The speaker has no preference for “he’s coughing because he has a cold” over “he has a cold because he’s coughing.” This is bad. Furthermore, the speaker likes to say “he has a runny nose because he’s coughing.” This effect occurs because coughing and runny noses are both symptoms of colds. During the shadow cycles, the model may turn off (cold) which would turn off coughing and runny noses, verifying the statement “if he wasn’t coughing he wouldn’t have a runny nose.” As we can see by the smaller preference for (and smokes cold), this effect is partially but not entirely due to providing the information that coughing and runny-nose are on.

Towards a solution

I propose an intuitive theory of causation that I believe would be easily implementable in Church by someone who knew what they were doing. Depending on the response to this initial description of the problem, I may take on the implementational task myself. For now, I will present a high level description based largely on my intuitive sense of what I do when I consider counterfactuals.

When we consider a counterfactual, we likely do not run through the entire generative model, checking to see if our criterion (e.g. “if he wasn’t coughing”) is true at the end. Rather, I propose that we intervene in the model at the level where coughing is determined, set it to false, and look for changes lower in the generative model.
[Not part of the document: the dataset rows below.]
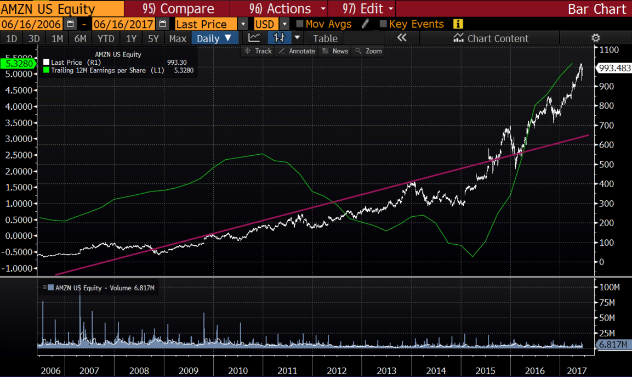Click the Table view button
The image size is (632, 377).
[x=325, y=38]
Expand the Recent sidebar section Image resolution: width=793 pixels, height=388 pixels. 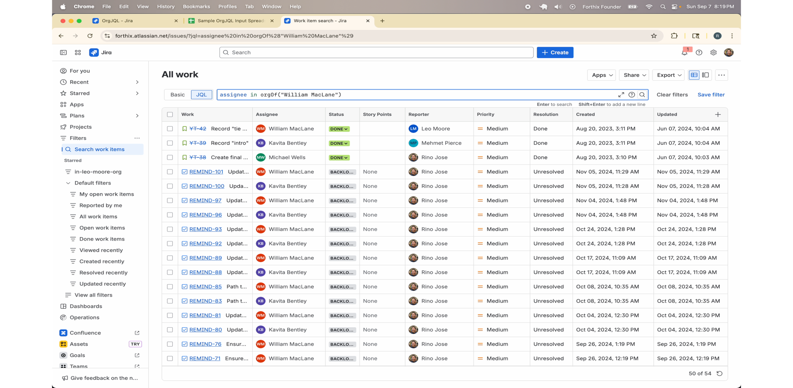137,82
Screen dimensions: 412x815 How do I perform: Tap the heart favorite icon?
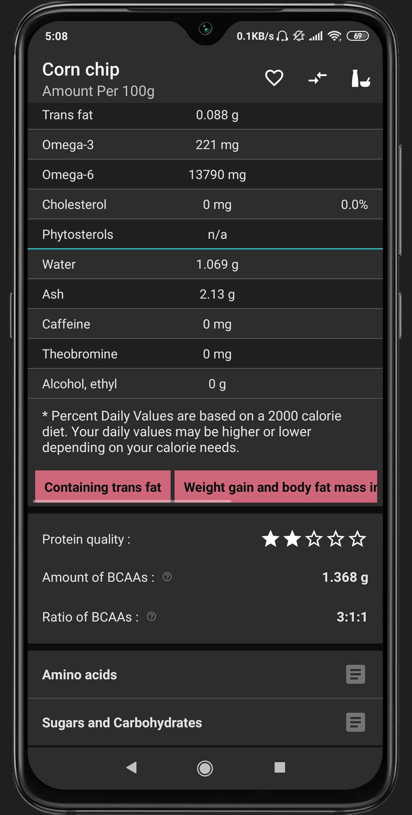tap(274, 78)
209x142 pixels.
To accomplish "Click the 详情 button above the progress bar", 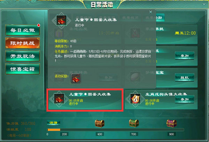I will (53, 123).
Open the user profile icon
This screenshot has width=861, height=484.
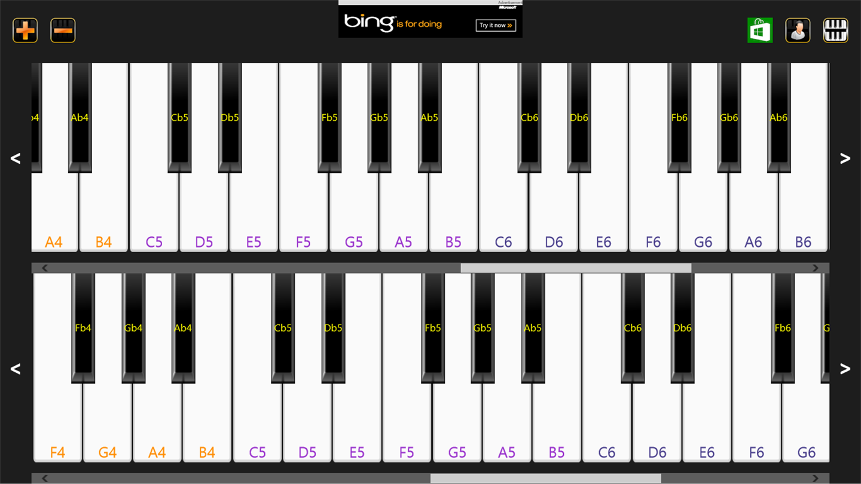click(798, 30)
We see intuitive evidence for this type of model when we look at counterfactuals as a form of hypothetical (just a negative one). When we imagine hypothetical situations (e.g. “If I was stronger…”), we generally think of the effects of the hypothetical (e.g. “I could lift things more easily,” “I’d get picked on less,” “I’d get more attention from girls”) as opposed to the state of the world that would have caused the hypothetical (e.g. “I would have worked out every day all through high school,” “I would have been born with a different body type”). One could argue that this is because the effects are more interesting to us than the causes, especially with this example. As an exercise, the reader can imagine how she would consider a hypothetical in a less emotionally charged, physical causation setting. We could also easily run an mTurk study to look for the effect that I posit here.

Potential problems

There are some problems that emerge with this proposed style. For example, consider category explanations in which explanation can be bidirectional, e.g. “It has black and white stripes because it’s a zebra” and “It’s a zebra because it has black and white stripes.” If we are committed to a generative model that goes in one direction (most likely from category to feature) then any explanation of category because feature is impossible with an intervention-style model.

There are a few possible solutions to this problem. First, it is possible that the category because feature has an elided “I know that.” Under this option, we could view the task of determining category as abduction of category based on features. In this case features would have a causal impact on category knowledge and thus an intervention-style model could predict category-because-feature explanations.

Another (less appealing) possibility is that a generative model based on functions is not fit to model the associations between categories and features. Intuitively, we have a strong sense that colds cause coughing, and thus the notion of modeling coughs as a function of colds is reasonable. However, we lack a strong sense that zebrahood causes stripes (or the other way around). To the extent that causality is related to functions and their associated directional relationship, this may be a problem. What is clear in my mind is that (1) (define (cough cold) is clearly superior to (define (cold cough) in a way that (define (feature category)) is not clearly superior to (define (category feature)) and (2) colds cause coughs more than zebrahood causes stripes. It is an open question as to why my intuitions are parallel in this case, and to what degree they would be parallel in other cases.